Sebastián Ayala saltó a la fama en el año 2012 gracias a la popular serie de televisión El Reemplazante, en la cual personificó al rebelde Maicol Araya.

Luego de trabajar en cintas como La pasión de Michelangelo, El Príncipe y Mala Junta, se encuentra preparando La Isla de las Gaviotas, cinta escrita y dirigida por él mismo que está en etapa de financiamiento.

Esta historia trata sobre Kareem, un joven porteño de 17 años que sobrevive a la violencia de la periferia, de la educación pública y de su propia familia.

El equipo de La Isla de las Gaviotas reúne, tanto dentro como fuera de la pantalla, a un equipo encabezado por mujeres, transgéneros y personas que se identifican fuera del binario y, con la historia que cuenta la película, buscan hablar de sus experiencias personales en torno a la identidad de género y de cómo se vive la adolescencia travesti en nuestro país.

En el podcast Reyes del Drama, Ayala comentó que se fue inspirando en historias conocidas y también en su propia vida personal en los cerros de Valparaíso para poder darle vida a esta historia.

“Es un gran desafío para mí escribir y dirigir esta película.
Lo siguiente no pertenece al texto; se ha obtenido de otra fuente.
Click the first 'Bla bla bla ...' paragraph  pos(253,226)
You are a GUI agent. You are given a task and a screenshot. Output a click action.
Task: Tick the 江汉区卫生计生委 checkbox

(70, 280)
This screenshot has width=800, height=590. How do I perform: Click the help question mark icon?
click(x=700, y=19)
Me parece muy interesante los inicios del transformismo en Valparaíso, como también mi propia historia personal en los cerros de Valpo, de haberme rodeado de personas queer, disidentes y travestis”, manifiesta.
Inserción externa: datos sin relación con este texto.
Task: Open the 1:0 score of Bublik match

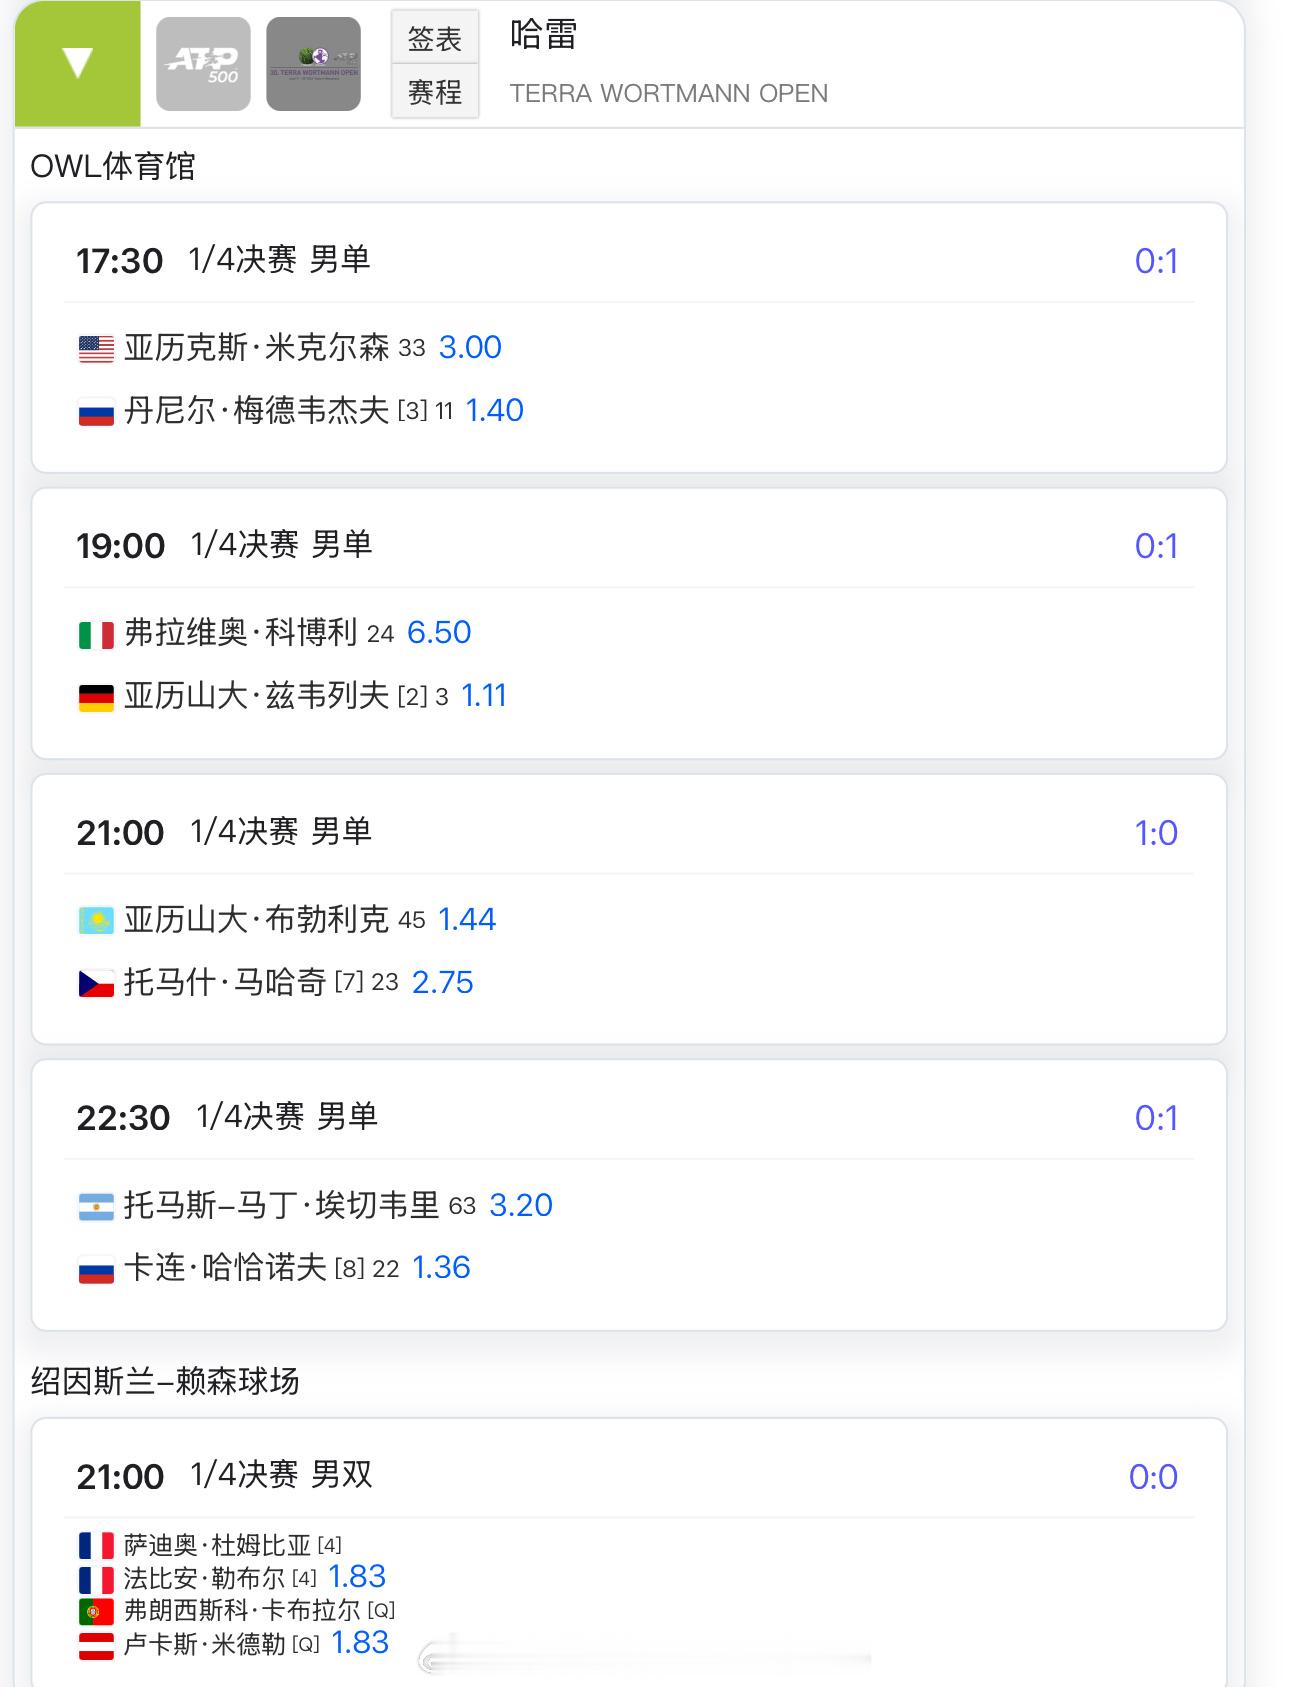Action: pyautogui.click(x=1156, y=833)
La película se encuentra actualmente en proceso de búsqueda de financiamiento colectivo a través de la plataforma Idea.me, que busca a través de donaciones, conseguir los recursos para poder grabar la película.
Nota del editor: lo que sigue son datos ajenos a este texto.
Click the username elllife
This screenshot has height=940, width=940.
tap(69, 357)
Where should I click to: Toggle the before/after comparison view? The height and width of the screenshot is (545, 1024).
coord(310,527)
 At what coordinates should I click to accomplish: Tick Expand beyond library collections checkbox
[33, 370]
“Nunca me he sentido cómodo en el lugar de lo masculino”

La Isla de las Gaviotas busca generar la conversación de que “la identidades no binarias existen y resisten”. Las personas no binarias no se identifica como hombre ni como mujer.

Para Sebastián, este camino de crear esta película lo llevó también a un viaje personal de descubrimiento de su propia identidad de género.

“Cuando mi familia perdió todo en el incendio de Valparaíso del 2014, me di cuenta como era empezar de cero, sin recuerdos, no teniendo nada. No sabía con que me identificaba. Me di cuenta que nunca me había sentido cómodo en el lugar de lo masculino, o con el estereotipo de la masculinidad. Evidentemente, nunca me identifiqué como un hombre hetero cisgénero y eso me empezó a llevar a muchos lugares”, expresó.

“Yo creo que muchas personas nos hemos cuestionado si somos personas trans o que tan cercanos estamos de ser una mujer trans. Educándome fui entendiendo quién era yo y estoy en eso. Estoy en un descubrimiento, aprendiendo cada vez más”, confesó.

Con esta película, Sebastián busca construir y reconstruir su identidad reescribiendo sus recuerdos, alegrías y penas que conservaba en diarios de vida que ya no existen, después de que un mega incendio consumió más de 2900 casas, en 8 de los 45 cerros de Valparaíso.